Records for the task ▸
==*==
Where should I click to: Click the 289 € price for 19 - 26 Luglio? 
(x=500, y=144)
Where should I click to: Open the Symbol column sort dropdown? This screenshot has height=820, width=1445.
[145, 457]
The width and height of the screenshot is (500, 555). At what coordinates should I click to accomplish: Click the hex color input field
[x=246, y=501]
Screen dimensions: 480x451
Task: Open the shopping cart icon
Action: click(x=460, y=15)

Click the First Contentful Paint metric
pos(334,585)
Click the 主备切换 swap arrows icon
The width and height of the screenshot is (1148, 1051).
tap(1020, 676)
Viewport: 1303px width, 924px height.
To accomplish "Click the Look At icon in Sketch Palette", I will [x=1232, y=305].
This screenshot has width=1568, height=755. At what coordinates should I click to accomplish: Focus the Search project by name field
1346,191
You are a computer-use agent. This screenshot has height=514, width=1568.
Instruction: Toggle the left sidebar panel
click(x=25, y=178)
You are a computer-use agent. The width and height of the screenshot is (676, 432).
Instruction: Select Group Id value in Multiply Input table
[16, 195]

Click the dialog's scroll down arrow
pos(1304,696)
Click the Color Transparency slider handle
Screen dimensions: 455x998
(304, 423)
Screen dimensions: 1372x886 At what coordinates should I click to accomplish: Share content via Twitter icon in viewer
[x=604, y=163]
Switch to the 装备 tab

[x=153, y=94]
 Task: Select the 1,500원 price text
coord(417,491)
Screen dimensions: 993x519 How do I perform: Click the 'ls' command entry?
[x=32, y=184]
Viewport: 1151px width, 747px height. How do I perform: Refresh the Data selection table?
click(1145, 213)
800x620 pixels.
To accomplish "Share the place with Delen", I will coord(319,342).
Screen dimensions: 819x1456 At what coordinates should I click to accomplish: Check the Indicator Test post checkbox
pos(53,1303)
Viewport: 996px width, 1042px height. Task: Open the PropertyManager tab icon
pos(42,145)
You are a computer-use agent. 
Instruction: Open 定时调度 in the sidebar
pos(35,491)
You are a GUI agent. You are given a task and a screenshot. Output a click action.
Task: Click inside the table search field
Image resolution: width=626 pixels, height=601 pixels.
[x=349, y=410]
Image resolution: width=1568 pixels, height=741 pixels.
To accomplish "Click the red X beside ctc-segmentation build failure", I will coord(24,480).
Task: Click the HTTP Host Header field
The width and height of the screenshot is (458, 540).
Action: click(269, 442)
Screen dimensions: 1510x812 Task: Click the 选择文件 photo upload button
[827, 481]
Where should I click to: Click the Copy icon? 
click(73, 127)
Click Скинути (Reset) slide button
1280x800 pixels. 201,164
==*==
Work task ▸ Every line above that includes the word "will" must appear in the answer.

Solution for this task ▸
To accomplish "Click the Look At icon in Sketch Palette", I will [x=1232, y=305].
To accomplish "Share the place with Delen", I will coord(319,342).
To accomplish "Click the red X beside ctc-segmentation build failure", I will coord(24,480).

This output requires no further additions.